Do not force him or her to eat! If the prescribed quantities appear too big, talk it over with your doctor or dietitian, who may establish a different meal plan for your child. It is important to offer meals every day at the usual times, even if your child does not eat much. Like with any other child, try different textures to educate your child, e.g. with small pieces of raw fruits or vegetables.

Provide a variety of flavours, colours and presentations (even for very simple dishes, e.g. with purées modelled in different shapes). Do not give him or her “forbidden” foods, even in small quantities, thinking it will make your baby happy! This will only make compliance with the diet harder.

If you take your child with you when you go shopping, let him or her choose fruits and vegetables by naming them and guiding your child through the wide range of produce.

Let him or her get involved with cooking as soon as possible, and make it a game: this can spark the desire to taste things in your child and whet his or her appetite.

Do not keep your child away from parties!  He or she can share foods with the other children as long as he or she knows what to choose. This will help your child to gradually learn what he or she can eat to stay healthy.

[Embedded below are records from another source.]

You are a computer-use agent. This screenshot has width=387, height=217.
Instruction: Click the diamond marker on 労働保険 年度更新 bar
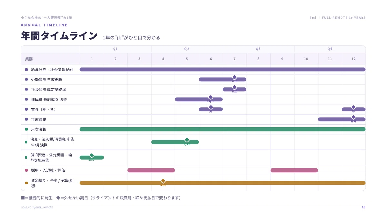click(x=234, y=78)
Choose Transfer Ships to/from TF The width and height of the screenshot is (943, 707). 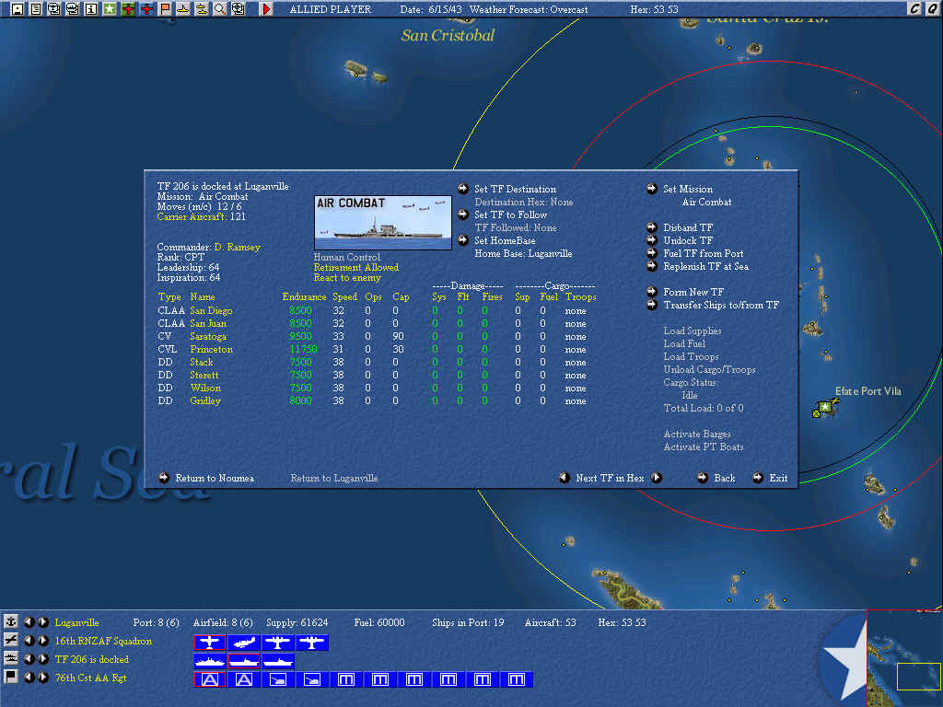point(721,305)
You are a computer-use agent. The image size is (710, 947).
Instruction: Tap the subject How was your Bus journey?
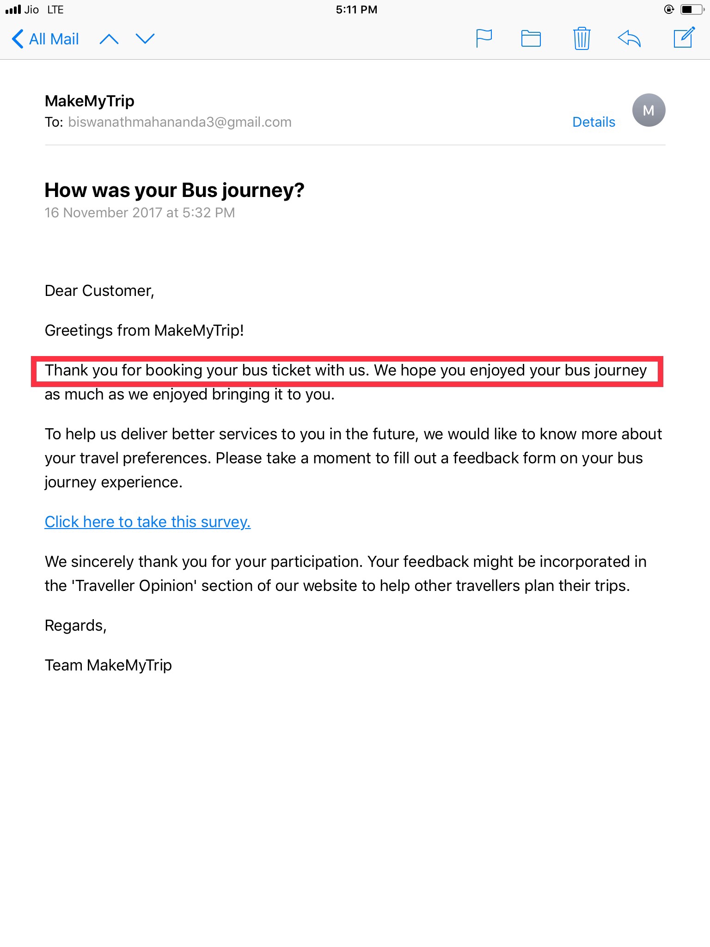pos(174,190)
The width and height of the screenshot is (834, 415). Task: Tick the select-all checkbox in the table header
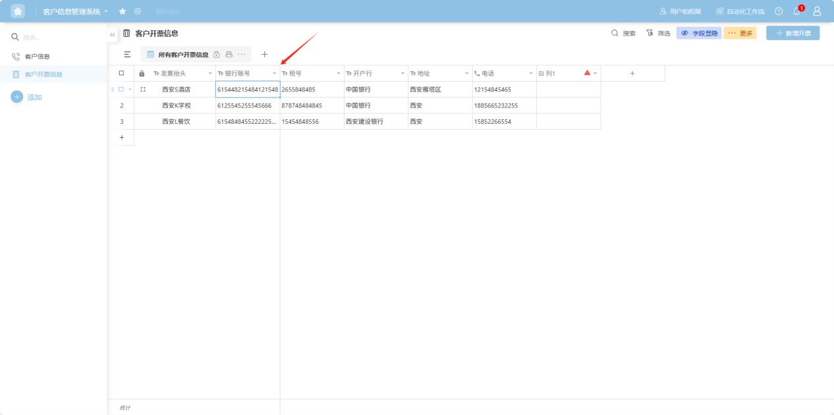pos(121,73)
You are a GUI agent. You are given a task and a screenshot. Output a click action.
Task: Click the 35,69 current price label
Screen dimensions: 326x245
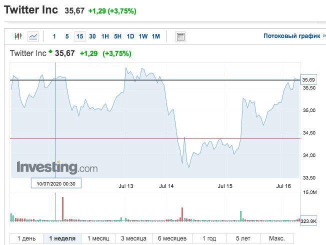click(x=309, y=80)
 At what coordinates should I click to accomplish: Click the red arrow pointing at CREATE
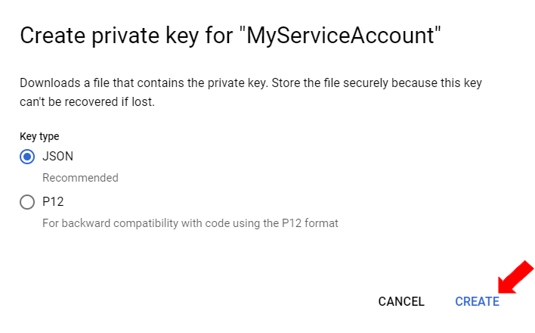pyautogui.click(x=516, y=277)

RAISE AWARENESS of your child’s diet among people around you! It is important that your child can spend the afternoon with his or her grandparents or cousins once in a while.


Enteral nutrition:

Placing the nasogastric tube every night can be difficult: get your child involved so that he or she can take responsibility for the treatment. Some children may ask to place the tube “on their own” from an early age. Enteral nutrition may require a gastrostomy tube to replace the nasogastric tube. Your attending physician will explain this option.